How do models forget they're having their pictures snapped?
There's no single, clear-cut way of doing that but it begins with (and relies heavily upon) trusting you, the photographer. It's also a matter of them getting into a role or character, or arriving at that place where letting their guards down is rather simple. As you might already be aware, models letting their guards down usually involves a level of trust and confidence in the person photographing them.
It takes a fair amount of trust for many people to let down their guards in a photo session, even when they're experienced models. Doing so requires them to momentarily forget their insecurities; perhaps even forgetting they're being photographed and, instead, getting into a "flow" while in front of a camera. Generally, it's in that flow, that groove, that place where they momentarily develop amnesia about what they're doing at the moment -- being photographed, that is -- while disregarding who they normally are and losing their inhibitions. In other words, becoming less aware they're being photographed. Helping models get to that place isn't 100% on you as the photographer, but a big chunk of it is.
Yep. As famed photographer Alfred Eisenstaed once said: "It is more important to click with people than to click the shutter.”
You can take that simple-yet-valuable advice to the bank.

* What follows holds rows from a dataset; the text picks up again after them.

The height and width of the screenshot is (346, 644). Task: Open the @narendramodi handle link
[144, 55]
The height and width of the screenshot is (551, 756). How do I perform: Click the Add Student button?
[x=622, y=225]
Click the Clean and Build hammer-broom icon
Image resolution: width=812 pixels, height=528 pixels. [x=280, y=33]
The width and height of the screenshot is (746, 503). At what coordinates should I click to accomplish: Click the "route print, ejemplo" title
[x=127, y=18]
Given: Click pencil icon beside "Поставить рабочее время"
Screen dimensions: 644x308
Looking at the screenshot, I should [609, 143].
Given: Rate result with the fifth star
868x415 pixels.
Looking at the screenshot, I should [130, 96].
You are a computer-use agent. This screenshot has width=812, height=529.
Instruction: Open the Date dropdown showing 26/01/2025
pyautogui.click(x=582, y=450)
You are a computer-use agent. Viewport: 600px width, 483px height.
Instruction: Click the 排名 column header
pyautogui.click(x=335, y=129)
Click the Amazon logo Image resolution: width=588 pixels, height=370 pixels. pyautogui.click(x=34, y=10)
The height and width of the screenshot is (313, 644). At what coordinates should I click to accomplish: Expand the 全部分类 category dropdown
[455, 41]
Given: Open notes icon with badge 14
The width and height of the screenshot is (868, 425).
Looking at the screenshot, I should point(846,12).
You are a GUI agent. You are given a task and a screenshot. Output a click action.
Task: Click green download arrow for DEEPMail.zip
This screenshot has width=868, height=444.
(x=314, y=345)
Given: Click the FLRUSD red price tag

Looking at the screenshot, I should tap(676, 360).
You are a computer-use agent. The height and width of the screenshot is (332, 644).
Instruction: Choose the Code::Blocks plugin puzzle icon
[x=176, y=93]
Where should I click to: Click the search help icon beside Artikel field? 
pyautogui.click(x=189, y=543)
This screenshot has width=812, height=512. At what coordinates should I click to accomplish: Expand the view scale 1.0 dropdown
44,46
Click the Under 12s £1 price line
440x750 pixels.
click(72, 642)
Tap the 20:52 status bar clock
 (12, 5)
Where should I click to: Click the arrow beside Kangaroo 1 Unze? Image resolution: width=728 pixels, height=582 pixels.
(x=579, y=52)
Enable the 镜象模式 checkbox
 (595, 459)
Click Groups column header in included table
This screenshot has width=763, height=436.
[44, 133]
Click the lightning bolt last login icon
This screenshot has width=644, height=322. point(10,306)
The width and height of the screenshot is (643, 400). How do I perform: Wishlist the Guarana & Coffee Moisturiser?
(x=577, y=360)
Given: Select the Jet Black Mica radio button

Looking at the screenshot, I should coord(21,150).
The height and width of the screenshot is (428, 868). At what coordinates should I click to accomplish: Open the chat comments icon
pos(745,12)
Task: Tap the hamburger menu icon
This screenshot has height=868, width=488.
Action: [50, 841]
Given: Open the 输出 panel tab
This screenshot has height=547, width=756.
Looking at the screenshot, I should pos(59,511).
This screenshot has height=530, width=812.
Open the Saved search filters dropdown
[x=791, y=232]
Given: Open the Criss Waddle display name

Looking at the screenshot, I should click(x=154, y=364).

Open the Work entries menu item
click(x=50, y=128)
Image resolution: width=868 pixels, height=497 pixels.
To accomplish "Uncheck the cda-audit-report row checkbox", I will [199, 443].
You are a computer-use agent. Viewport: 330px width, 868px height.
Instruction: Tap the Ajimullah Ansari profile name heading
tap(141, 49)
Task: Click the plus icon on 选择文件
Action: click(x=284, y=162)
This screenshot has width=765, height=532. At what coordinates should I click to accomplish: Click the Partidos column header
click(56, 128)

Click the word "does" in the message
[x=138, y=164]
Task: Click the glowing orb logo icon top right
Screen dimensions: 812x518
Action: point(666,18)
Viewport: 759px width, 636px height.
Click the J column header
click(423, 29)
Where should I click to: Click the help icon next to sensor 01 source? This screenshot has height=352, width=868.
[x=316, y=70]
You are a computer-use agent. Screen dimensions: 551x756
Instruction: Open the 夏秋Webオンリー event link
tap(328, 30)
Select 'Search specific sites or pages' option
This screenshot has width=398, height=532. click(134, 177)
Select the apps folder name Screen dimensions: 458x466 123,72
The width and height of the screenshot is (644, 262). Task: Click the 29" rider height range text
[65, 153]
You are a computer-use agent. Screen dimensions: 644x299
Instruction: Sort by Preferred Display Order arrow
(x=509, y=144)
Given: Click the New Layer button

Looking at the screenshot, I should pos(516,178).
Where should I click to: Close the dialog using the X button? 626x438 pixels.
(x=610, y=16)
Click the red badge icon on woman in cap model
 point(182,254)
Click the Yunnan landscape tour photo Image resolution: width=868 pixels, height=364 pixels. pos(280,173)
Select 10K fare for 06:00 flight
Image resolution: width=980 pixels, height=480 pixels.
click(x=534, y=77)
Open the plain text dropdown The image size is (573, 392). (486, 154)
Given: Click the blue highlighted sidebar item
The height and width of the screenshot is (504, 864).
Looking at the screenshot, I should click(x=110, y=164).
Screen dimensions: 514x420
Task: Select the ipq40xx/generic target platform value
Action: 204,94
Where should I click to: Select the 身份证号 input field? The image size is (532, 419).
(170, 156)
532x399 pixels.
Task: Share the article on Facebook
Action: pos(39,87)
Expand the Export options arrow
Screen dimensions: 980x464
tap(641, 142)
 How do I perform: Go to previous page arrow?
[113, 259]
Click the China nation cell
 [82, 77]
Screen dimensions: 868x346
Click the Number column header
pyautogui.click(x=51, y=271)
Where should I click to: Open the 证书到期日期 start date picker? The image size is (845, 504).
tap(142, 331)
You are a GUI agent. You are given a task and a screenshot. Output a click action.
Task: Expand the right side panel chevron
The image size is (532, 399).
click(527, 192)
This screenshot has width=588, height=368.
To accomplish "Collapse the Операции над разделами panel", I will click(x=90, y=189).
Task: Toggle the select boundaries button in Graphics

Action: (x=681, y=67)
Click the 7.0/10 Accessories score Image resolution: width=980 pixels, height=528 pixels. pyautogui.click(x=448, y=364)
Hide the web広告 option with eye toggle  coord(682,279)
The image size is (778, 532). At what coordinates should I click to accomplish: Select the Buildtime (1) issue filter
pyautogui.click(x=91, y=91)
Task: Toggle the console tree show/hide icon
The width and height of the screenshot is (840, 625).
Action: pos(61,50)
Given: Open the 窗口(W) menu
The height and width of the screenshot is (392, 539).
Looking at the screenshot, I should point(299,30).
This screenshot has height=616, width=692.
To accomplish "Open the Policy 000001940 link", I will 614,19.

The pretty girl at the top is Alexa Lynn, snapped at a studio. Three lights: 5' Photoflex Octo in front, nearly on axis but slightly camera-right, plus a couple of strip boxes, either side, from slightly behind. So simple even a caveman could do it. (I've been accused of being Neanderthal-ish on a few occasions.)
2 comments:
This is also probably why it takes 15--45 minutes for the model and photographer to click and start working well together. I have noticed that the photos get noticeably better after we have worked together for a few minutes. This is even true for models with whom I have worked previously.
Kenneth: 100% agree. It's not just the model getting into her "groove" but model and shooter getting into it together. There's a synergy that often develops. Sometimes, it's almost tangible when that point arrives. It's certainly always noticeable by the pics.